-- Opening Marker --

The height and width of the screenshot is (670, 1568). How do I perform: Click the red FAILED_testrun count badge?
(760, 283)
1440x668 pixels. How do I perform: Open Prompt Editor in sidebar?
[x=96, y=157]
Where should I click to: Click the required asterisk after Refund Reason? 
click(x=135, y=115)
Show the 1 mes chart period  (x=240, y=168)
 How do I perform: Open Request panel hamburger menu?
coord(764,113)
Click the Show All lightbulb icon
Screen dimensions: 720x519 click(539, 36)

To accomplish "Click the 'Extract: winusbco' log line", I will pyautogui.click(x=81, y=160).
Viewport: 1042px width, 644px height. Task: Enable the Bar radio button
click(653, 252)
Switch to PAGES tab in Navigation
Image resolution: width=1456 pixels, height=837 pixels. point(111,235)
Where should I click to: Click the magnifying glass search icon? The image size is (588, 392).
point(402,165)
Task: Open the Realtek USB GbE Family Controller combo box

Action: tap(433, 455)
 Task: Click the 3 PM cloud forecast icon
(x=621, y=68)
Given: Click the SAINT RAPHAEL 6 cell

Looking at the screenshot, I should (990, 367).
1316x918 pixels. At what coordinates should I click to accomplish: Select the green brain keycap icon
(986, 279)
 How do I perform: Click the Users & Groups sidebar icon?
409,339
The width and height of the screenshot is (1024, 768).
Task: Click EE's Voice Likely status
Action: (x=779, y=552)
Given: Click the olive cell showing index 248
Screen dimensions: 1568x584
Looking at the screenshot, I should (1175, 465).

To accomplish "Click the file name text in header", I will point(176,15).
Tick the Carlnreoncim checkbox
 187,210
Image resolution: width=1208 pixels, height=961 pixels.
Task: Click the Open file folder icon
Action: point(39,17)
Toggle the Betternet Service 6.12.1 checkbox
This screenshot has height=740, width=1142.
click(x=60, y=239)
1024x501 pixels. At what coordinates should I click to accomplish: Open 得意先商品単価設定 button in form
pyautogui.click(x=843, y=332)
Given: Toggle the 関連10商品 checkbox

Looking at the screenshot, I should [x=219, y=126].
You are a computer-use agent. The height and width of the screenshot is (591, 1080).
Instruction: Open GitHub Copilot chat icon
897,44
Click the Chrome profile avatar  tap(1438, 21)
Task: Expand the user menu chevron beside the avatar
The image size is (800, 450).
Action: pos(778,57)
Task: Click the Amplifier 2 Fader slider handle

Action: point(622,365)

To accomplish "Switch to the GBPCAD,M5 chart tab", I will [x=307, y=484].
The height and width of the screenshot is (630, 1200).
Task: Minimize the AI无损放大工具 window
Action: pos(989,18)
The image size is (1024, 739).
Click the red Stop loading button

-- Closing Marker --

BRIEF: Wherever the string "avatar" occurs in the entries, copy that whole line.

ANSWER SECTION:
Click the Chrome profile avatar  tap(1438, 21)
Task: Expand the user menu chevron beside the avatar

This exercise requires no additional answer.